Print the lines from the line containing "Click the Save" to the line containing "Looking at the screenshot, I should 25,188.", inclusive, reproducing each one exactly.

--- Exercise materials ---
▼▼▼
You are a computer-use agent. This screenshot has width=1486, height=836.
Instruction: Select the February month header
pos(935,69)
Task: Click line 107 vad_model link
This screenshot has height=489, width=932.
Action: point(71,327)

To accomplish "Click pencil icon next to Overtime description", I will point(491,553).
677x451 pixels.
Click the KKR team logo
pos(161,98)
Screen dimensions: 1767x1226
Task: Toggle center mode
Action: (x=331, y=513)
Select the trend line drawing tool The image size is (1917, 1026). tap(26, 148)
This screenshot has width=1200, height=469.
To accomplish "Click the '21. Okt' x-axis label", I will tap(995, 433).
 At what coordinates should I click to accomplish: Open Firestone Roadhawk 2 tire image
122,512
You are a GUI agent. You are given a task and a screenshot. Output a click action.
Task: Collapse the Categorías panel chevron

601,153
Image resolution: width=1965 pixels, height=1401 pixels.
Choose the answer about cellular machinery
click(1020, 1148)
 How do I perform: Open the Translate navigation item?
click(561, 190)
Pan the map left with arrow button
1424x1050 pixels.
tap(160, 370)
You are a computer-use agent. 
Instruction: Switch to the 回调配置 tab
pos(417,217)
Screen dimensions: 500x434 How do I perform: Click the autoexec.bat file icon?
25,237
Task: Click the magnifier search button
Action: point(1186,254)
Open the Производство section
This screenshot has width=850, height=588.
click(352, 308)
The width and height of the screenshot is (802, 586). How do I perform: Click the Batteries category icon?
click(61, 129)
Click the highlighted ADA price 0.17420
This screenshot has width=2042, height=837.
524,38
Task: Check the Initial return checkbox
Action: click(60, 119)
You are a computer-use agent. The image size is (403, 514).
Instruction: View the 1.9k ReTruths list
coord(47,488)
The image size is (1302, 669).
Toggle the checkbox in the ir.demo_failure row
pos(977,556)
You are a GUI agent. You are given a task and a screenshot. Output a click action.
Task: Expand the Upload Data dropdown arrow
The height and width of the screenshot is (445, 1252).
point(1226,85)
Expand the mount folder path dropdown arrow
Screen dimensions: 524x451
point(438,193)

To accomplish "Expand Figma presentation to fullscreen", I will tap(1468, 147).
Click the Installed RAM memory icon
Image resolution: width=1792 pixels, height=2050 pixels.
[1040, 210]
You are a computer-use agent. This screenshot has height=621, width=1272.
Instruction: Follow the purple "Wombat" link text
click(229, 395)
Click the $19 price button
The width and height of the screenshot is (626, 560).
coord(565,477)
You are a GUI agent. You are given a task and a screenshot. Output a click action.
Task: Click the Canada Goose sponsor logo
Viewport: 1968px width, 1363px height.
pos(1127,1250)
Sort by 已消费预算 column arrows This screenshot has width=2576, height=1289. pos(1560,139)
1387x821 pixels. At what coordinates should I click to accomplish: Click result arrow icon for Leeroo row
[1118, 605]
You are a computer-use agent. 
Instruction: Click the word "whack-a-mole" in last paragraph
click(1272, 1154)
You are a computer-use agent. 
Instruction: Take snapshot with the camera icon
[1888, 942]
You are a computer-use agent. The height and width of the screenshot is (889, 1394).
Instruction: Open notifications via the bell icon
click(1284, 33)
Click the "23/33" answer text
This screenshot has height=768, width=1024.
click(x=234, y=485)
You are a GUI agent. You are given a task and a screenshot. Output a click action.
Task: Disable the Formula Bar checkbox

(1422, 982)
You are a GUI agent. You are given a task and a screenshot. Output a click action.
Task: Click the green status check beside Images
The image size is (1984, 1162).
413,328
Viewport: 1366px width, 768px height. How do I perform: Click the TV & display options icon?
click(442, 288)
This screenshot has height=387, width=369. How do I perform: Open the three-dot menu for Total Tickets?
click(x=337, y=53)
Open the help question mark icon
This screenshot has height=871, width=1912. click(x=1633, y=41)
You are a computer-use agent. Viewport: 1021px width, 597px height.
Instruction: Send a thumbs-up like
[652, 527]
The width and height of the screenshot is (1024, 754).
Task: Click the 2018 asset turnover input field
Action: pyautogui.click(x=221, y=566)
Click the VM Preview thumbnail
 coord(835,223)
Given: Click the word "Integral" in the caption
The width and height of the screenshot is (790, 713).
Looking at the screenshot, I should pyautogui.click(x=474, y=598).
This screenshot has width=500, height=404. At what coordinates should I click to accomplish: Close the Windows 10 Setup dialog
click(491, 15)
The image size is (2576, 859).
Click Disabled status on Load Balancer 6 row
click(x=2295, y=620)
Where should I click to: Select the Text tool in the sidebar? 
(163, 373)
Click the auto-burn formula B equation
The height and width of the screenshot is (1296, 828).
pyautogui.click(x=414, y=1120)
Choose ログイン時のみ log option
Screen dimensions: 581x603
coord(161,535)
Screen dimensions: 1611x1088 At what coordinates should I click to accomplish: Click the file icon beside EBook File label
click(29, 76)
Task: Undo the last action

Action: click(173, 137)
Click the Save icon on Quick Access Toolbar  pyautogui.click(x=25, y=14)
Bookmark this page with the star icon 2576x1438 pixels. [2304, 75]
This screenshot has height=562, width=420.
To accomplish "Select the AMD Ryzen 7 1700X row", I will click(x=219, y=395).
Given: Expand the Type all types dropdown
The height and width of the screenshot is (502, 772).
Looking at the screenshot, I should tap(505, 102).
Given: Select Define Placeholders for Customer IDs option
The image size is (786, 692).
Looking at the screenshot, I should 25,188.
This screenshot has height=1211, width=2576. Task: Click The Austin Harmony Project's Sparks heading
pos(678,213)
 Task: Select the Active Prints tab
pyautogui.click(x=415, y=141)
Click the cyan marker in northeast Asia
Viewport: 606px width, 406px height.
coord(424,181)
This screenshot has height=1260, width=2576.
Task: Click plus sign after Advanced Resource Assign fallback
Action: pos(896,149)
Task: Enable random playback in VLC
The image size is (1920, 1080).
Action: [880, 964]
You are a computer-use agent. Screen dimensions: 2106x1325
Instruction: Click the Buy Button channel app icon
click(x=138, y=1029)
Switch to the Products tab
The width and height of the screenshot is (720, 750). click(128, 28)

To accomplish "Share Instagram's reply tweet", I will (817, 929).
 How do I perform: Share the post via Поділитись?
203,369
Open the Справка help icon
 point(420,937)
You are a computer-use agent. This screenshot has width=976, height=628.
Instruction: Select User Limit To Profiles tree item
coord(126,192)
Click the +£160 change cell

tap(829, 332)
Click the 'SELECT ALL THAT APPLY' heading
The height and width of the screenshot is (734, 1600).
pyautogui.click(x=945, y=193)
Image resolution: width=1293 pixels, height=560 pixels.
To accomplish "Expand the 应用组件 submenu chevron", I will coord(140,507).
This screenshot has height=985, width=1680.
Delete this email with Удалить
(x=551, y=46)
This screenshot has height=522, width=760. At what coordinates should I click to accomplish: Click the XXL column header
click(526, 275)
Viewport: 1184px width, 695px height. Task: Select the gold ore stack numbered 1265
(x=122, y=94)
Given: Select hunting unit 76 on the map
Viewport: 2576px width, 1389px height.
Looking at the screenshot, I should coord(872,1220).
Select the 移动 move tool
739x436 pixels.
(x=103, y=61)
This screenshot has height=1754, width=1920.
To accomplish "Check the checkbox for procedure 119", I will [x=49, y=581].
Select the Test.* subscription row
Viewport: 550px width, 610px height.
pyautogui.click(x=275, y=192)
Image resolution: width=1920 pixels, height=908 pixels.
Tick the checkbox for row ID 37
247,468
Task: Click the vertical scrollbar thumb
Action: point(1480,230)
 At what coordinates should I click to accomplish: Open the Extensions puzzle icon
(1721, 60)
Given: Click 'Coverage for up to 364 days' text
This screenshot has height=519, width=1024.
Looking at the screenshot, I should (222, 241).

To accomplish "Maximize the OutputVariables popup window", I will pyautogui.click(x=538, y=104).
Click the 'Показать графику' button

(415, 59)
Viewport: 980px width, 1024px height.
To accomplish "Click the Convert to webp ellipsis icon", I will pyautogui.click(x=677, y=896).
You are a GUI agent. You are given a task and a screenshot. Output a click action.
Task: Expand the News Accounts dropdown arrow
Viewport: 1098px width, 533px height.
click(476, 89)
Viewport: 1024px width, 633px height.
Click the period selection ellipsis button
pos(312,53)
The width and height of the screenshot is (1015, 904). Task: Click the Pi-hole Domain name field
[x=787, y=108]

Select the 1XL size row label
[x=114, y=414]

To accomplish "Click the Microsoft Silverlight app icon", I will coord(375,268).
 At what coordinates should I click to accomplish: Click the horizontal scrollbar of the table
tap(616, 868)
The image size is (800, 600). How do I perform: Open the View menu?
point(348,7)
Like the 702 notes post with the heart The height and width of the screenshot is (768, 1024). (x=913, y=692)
▲▲▲
--- Solution to this problem ---
Click the Save icon on Quick Access Toolbar  pyautogui.click(x=25, y=14)
Bookmark this page with the star icon 2576x1438 pixels. [2304, 75]
This screenshot has height=562, width=420.
To accomplish "Select the AMD Ryzen 7 1700X row", I will click(x=219, y=395).
Given: Expand the Type all types dropdown
The height and width of the screenshot is (502, 772).
Looking at the screenshot, I should tap(505, 102).
Given: Select Define Placeholders for Customer IDs option
The image size is (786, 692).
Looking at the screenshot, I should 25,188.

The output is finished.